• Exercise brief: Locate all lines in the data below that hold "computer" and show them.
═════ Information given ═════
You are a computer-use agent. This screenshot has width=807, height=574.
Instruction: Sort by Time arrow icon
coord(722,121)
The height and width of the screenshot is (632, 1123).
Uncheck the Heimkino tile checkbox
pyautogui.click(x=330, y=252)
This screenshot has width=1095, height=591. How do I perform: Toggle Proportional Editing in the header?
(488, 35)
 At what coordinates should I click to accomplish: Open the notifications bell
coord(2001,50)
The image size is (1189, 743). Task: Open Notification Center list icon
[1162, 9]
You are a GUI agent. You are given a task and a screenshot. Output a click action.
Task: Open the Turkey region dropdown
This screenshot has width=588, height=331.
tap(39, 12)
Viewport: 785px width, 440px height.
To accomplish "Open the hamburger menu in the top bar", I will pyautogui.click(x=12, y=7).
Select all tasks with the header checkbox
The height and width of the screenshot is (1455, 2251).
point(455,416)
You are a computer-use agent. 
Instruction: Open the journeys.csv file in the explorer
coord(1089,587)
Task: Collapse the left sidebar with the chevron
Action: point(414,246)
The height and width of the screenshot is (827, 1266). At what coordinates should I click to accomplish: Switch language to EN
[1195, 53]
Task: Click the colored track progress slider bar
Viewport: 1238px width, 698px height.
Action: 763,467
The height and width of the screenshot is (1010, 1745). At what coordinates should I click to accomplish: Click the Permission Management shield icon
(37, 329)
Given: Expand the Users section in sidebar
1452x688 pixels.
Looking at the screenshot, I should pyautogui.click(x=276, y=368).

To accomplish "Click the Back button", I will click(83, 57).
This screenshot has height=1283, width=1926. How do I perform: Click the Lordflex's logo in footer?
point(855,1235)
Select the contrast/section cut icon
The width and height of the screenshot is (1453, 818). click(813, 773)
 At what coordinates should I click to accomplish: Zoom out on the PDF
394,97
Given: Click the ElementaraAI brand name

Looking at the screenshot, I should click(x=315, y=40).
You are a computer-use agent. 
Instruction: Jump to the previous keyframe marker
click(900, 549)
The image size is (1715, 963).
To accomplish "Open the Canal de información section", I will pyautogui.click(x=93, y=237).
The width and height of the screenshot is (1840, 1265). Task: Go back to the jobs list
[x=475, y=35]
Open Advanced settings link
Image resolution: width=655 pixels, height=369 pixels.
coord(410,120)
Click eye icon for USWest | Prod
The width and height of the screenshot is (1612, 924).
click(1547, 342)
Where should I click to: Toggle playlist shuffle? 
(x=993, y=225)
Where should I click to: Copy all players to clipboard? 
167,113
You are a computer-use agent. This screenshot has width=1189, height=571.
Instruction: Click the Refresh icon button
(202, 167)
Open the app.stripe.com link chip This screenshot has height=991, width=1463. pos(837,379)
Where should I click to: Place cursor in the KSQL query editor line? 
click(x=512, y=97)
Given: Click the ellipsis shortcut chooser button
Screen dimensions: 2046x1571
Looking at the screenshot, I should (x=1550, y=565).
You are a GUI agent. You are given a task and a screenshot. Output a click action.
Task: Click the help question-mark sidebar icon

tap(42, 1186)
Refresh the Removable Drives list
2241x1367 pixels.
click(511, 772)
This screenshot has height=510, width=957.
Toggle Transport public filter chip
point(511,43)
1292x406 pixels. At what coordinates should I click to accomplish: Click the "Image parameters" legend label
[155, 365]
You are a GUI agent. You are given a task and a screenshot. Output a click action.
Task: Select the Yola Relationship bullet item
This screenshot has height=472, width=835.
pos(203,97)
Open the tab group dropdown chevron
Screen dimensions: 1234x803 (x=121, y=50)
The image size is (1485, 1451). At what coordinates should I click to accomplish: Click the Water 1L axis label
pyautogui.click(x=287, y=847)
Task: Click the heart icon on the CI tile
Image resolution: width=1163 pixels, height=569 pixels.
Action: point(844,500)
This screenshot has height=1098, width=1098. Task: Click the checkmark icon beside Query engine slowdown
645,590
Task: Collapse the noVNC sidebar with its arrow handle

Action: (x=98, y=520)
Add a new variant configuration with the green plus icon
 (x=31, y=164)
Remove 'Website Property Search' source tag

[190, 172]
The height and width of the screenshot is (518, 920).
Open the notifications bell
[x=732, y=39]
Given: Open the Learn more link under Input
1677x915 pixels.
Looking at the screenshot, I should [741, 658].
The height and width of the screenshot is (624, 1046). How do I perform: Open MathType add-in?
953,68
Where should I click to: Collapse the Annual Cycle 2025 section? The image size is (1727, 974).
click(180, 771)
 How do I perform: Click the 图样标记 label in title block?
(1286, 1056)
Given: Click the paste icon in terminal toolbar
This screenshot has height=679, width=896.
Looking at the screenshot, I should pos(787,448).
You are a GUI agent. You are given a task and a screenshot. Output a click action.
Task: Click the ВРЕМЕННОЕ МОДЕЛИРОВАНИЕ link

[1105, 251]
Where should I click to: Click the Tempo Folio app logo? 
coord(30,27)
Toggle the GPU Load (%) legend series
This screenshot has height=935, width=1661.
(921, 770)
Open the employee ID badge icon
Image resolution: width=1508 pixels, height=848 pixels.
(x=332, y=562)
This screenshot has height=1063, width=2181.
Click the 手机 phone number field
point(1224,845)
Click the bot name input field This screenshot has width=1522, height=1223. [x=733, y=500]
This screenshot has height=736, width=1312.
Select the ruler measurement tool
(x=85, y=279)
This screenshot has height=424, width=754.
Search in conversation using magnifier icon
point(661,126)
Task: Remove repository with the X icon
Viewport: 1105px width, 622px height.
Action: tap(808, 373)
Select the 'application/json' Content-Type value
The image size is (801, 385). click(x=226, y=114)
═════
• Solved exercise:
You are a computer-use agent. This screenshot has width=807, height=574.
You are a computer-use agent. 
You are a computer-use agent. 
You are a computer-use agent. This screenshot has width=1189, height=571.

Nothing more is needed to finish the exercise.